# RDTA Revel



## BigAnt (18/11/14)

*Revel RDTA*
A combination of a dripper and an atomizer. The Revel has the bottom of a dual coil dripper and a top as a tank. But then again, it's not really the same. When you press on the drip tip, liquid will be pressed down to the bottom dripper. Revel has the possibillity to adjust either one or two dripping holes from the tank to the dripping atomizer.

Reactions: Like 1


----------



## Marzuq (18/11/14)

BigAnt said:


> *Revel RDTA*
> A combination of a dripper and an atomizer. The Revel has the bottom of a dual coil dripper and a top as a tank. But then again, it's not really the same. When you press on the drip tip, liquid will be pressed down to the bottom dripper. Revel has the possibillity to adjust either one or two dripping holes from the tank to the dripping atomizer.

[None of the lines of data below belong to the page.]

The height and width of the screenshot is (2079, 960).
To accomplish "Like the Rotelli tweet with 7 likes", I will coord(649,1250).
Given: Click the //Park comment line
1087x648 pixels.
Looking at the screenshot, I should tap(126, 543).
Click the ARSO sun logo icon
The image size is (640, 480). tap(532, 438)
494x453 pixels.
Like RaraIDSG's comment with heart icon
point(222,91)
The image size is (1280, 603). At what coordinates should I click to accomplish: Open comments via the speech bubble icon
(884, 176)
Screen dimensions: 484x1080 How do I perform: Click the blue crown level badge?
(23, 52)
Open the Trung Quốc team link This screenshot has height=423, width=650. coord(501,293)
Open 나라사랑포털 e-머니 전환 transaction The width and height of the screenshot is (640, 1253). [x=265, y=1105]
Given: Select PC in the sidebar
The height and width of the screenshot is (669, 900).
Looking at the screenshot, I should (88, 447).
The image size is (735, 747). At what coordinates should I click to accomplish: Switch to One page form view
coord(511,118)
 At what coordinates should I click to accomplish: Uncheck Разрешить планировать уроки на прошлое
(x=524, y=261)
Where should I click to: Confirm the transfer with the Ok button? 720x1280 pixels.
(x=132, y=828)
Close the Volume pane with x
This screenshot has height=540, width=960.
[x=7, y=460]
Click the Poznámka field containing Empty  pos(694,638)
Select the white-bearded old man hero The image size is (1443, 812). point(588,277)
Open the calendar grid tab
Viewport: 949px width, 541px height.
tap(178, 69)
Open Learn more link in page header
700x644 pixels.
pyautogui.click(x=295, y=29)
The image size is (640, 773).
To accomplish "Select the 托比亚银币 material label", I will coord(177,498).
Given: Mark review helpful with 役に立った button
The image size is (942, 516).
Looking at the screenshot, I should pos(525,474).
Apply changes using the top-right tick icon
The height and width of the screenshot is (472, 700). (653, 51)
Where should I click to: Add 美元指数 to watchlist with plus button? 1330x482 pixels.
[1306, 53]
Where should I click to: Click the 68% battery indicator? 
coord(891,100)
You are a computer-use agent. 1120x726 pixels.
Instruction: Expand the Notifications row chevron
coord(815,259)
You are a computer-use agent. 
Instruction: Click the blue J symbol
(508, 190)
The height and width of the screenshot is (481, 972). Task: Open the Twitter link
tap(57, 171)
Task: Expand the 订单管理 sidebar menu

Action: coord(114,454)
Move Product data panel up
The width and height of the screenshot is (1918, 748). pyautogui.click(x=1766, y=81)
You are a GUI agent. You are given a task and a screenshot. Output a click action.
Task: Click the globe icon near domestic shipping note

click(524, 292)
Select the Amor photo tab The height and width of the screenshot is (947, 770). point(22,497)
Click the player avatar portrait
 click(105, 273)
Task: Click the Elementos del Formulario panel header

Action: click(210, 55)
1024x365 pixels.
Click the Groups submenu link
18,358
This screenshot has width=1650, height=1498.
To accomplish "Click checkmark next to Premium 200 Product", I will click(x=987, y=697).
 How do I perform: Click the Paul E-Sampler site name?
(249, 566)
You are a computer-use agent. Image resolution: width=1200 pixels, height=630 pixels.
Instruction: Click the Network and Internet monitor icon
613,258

Thats awesome. Kind of a bf atty without the bf. Interesting


----------



## dannler (18/11/14)

Group buy!!! Ha ha


----------



## BigAnt (18/11/14)

There is a video but not a review.


----------



## dannler (18/11/14)

BigAnt said:


> There is a video but not a review.



Damn....fingernails...


----------



## DoubleD (18/11/14)

So basically its another version of the big dripper and/or the 3D dripper, I like


----------